PTSD is a bitch. An uncontrollable bitch.
In the midst of all this running through my head this afternoon, I was cleaning out a closet in the basement where a chest of barely used toys is to have some organization to the madness in our home right now. I was throwing mismatched toys away and things that were broken. When I got to the bottom of the chest, these three small items were there.
Another bereaved mother, Ginny, who has become a friend of mine, would call this a #tobywink.
The first year that Toby was gone I found little things everywhere that I knew were from him – feathers, pennies, songs on the radio, things in the mail. Those small things do not appear daily but I can still feel the presence of Angels at certain moments. And there have been many times when the work of the Foundation has helped a family or baby and through their message to us I can hear Toby. It may sound crazy, but as his mother, I believe in those moments when my heart tells me he is near. And then there are moments, like this afternoon, when we’ve been having hard days and the tears fall just like the did in the first months after Toby died, when he appears right in front of me and I both cry and smile.

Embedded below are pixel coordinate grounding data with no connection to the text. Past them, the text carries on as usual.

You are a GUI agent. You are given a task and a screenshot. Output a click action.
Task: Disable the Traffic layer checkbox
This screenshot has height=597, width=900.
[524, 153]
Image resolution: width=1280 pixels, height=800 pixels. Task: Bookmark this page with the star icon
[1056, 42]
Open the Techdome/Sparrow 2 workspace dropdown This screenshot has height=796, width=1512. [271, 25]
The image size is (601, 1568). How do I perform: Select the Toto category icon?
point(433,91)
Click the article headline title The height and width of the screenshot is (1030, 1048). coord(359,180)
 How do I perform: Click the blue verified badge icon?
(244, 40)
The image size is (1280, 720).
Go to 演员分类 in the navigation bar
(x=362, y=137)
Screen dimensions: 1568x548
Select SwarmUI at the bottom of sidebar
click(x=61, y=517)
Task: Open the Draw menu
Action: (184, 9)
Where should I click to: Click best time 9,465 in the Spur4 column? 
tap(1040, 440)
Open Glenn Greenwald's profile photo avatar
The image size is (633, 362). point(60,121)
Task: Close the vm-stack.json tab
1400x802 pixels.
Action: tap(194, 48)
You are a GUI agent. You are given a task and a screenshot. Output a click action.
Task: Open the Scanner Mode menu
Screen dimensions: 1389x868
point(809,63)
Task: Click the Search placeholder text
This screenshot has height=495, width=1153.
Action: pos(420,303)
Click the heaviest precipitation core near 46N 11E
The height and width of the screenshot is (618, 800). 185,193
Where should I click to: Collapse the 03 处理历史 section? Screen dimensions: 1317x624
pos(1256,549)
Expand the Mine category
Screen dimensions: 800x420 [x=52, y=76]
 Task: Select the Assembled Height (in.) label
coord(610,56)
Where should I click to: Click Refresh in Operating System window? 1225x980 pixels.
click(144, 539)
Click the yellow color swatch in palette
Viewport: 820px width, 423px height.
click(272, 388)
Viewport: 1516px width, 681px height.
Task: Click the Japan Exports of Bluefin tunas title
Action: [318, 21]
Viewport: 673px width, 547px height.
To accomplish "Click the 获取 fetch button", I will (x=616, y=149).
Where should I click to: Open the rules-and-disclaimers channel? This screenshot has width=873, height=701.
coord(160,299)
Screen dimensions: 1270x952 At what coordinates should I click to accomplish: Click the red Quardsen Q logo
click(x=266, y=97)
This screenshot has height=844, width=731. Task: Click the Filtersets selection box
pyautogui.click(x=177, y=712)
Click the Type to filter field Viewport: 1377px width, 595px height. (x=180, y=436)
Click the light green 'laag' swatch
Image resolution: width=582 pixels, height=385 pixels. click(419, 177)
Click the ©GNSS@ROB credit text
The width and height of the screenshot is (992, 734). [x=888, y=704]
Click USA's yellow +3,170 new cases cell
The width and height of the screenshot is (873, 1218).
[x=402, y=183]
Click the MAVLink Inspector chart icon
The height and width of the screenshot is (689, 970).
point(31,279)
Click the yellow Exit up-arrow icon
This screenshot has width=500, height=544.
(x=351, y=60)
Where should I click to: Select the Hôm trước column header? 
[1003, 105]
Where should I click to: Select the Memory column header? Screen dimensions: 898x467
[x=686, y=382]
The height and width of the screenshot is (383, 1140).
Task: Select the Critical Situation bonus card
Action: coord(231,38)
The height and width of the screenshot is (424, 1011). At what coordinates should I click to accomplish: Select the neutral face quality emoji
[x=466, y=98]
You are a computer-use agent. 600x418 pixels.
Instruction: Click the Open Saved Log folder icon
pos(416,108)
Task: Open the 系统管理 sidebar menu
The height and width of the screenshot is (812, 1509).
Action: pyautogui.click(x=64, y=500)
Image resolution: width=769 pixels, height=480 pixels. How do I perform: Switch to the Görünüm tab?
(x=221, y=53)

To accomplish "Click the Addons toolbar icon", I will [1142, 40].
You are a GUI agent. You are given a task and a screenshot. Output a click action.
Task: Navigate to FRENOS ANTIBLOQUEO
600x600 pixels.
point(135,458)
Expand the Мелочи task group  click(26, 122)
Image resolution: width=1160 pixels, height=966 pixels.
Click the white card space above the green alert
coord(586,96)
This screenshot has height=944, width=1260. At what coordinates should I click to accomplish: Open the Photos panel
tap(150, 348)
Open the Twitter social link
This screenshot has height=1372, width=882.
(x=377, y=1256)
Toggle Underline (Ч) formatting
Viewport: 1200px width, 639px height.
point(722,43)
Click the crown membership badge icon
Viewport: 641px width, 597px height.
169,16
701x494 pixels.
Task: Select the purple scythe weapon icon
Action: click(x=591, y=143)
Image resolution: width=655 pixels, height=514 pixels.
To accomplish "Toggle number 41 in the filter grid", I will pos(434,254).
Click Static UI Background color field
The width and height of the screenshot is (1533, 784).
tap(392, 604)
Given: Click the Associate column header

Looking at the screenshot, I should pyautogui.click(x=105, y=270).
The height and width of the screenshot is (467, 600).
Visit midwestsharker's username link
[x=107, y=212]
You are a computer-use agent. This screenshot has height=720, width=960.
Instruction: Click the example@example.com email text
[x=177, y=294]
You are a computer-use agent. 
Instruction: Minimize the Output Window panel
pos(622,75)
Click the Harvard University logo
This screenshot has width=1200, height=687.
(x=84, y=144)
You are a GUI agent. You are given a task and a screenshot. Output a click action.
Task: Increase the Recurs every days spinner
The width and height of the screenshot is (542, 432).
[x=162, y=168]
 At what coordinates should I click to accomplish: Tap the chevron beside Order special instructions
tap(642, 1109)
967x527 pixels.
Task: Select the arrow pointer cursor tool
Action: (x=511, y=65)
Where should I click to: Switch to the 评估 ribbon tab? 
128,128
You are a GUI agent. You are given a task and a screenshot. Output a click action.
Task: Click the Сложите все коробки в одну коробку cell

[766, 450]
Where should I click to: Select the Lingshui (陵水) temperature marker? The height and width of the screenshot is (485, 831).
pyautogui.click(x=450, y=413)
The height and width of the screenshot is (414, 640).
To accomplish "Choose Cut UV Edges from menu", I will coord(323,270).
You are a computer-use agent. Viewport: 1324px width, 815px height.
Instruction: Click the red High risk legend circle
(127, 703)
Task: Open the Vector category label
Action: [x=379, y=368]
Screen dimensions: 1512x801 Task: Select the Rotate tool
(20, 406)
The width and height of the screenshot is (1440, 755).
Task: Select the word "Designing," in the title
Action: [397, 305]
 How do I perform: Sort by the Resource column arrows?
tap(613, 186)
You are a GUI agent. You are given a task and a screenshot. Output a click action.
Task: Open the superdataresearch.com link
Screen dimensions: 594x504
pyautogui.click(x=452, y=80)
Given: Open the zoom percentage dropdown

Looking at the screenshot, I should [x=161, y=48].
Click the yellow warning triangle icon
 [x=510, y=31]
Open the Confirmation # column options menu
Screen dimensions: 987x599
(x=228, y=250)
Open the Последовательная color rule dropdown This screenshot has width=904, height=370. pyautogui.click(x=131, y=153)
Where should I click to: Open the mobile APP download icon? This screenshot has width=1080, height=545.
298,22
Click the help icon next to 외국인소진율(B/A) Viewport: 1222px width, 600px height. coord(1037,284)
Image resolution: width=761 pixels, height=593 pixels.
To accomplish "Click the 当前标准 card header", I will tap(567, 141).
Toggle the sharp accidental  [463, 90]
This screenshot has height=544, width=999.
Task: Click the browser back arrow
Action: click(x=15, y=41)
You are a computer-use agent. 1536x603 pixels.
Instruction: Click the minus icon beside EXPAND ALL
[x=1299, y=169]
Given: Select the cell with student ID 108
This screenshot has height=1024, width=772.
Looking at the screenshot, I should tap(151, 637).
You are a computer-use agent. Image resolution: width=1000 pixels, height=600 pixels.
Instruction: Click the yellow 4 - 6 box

These moments help me carry on. They are the moments that shake me – clear my mind, to some degree – and help me to hear him telling me he is ok and right here with us, even though we can’t see or hold him. Sometimes I hear him say “I’m here mommy” others it’s more “Let it go. It won’t help.” when my heart is weak. Other times it’s signs he sends to Luke, who is quick to tell me “Toby’s playing with me and he likes this or he said that.” Those moments are my favorite and that is when I can quickly look up, smile, and say “I see you, Toby. Love you, buddy.”
This doesn’t get any easier. Time doesn’t heal anything when you’re a grieving parent. It provides distance between what could have been and what is and it moves us closer to the day we will be with Toby again. Time also carries moments that break our wounds open and moments that provide happiness & sadness at the same time.
2017 and 2018 have taught me that it’s ok to feel both emotions together and that if I can let my guard down and be in the moment with those feelings – whether it’s a minute, hour, day, week – I will sometimes be able to work through them and others I have to pack them up and try again another day. That’s the best I can do.
I am only human. I am a mother whose son died and on that day, a part of me died too. Some days I accept that. Some days I can’t bear to believe it.
I am trying though and 2019 is giving me another 365 days to work on and through all of it.
“I’ve learned that the deepest joy is known by those who have also experienced the deepest pain. I’ve seen that unending grief is really just a sign of unending love.”